* Requirement
Render everything in the listing from the line containing "You are a GUI" down to the line containing "Click the 51% cell under GINA4", both included, as a JSON list of strings with one string per line and blank lines omitted. Leave the pictures out.

* Begin Entries *

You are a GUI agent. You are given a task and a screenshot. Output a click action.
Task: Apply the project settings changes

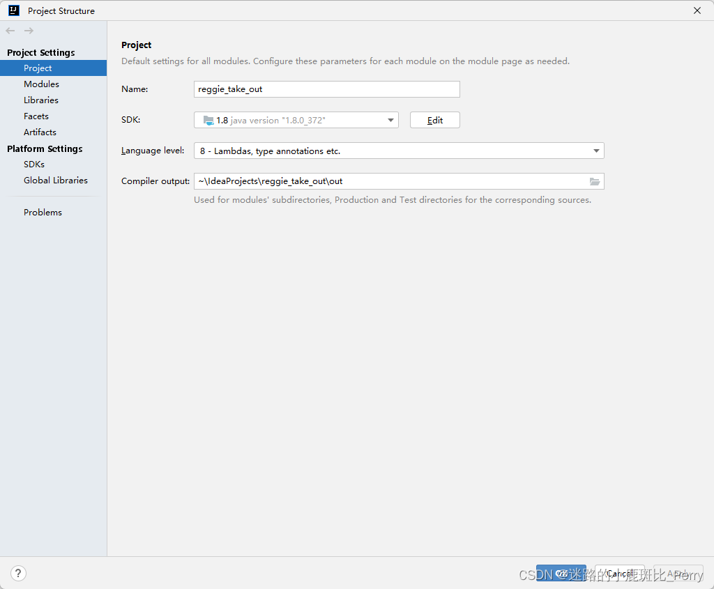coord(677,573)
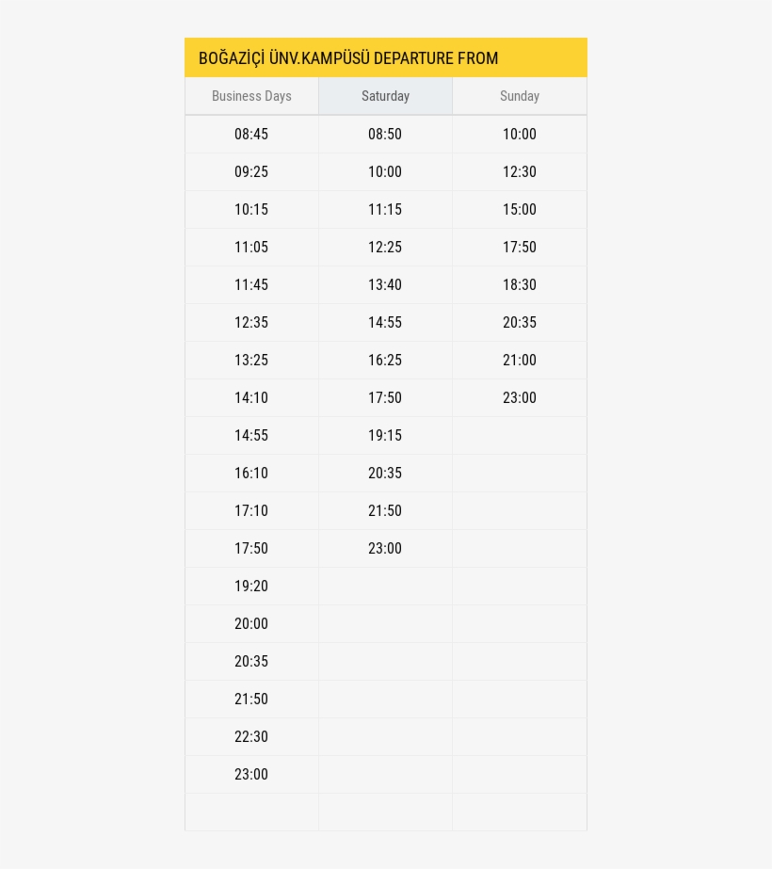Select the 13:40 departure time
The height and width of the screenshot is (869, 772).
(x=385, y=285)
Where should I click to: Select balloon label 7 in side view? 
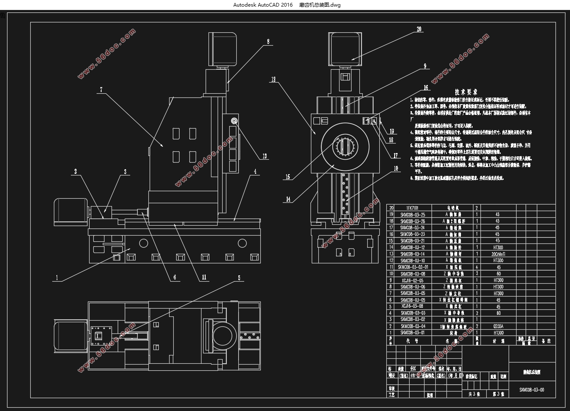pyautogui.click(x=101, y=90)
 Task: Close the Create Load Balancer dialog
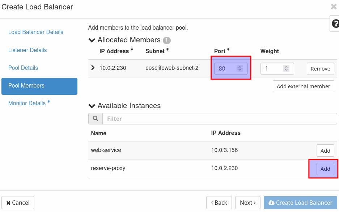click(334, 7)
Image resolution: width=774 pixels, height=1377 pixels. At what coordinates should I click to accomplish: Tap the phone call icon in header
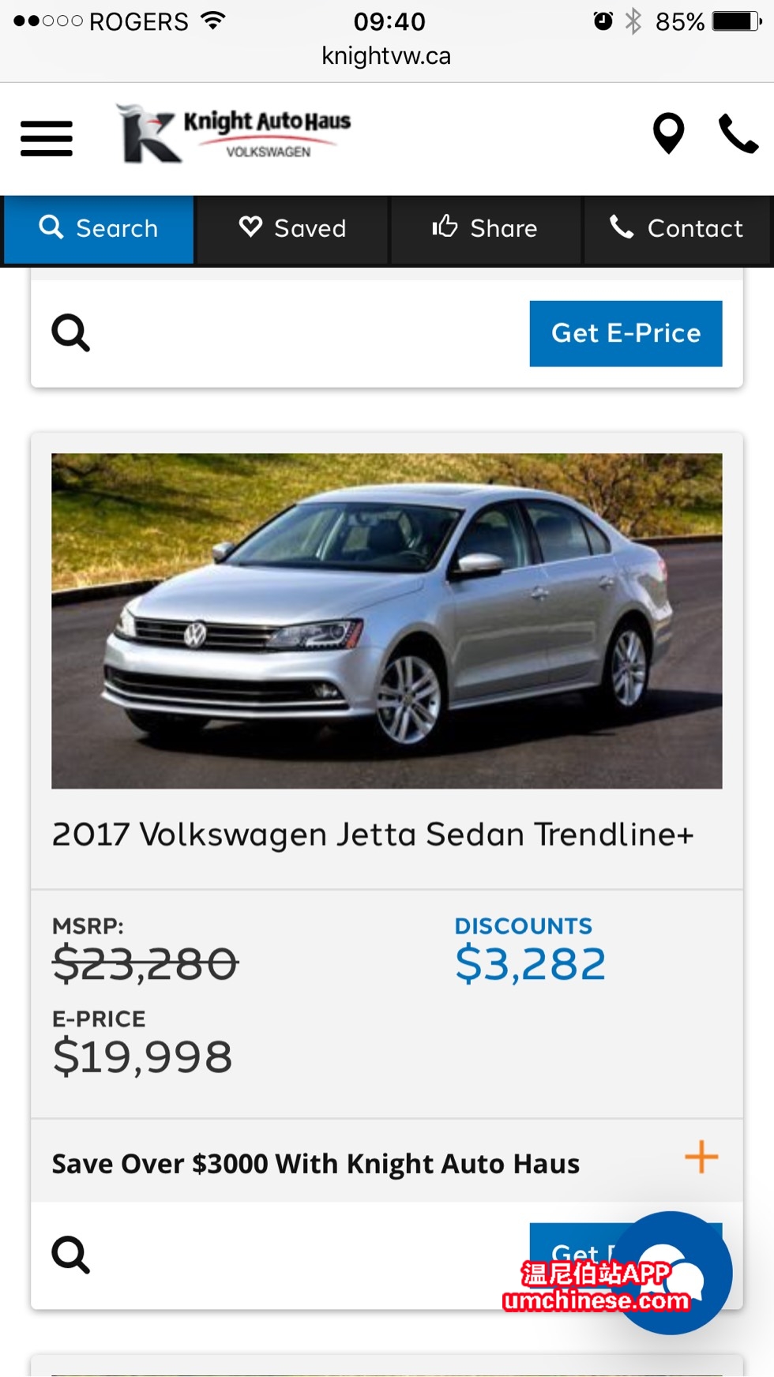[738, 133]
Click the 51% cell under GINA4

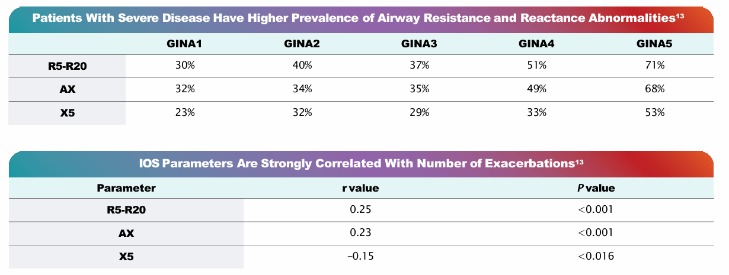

* End Entries *
* Begin Entries *

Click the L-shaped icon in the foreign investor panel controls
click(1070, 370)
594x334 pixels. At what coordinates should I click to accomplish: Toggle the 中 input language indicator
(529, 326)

* End Entries *

* Written answer
[
  "You are a GUI agent. You are given a task and a screenshot. Output a click action.",
  "Task: Apply the project settings changes",
  "coord(677,573)",
  "Select the 13:40 departure time",
  "The height and width of the screenshot is (869, 772).",
  "(x=385, y=285)",
  "Where should I click to: Select balloon label 7 in side view? ",
  "pyautogui.click(x=101, y=90)",
  " Task: Close the Create Load Balancer dialog",
  "click(334, 7)",
  "Image resolution: width=774 pixels, height=1377 pixels. At what coordinates should I click to accomplish: Tap the phone call icon in header",
  "[738, 133]",
  "Click the 51% cell under GINA4"
]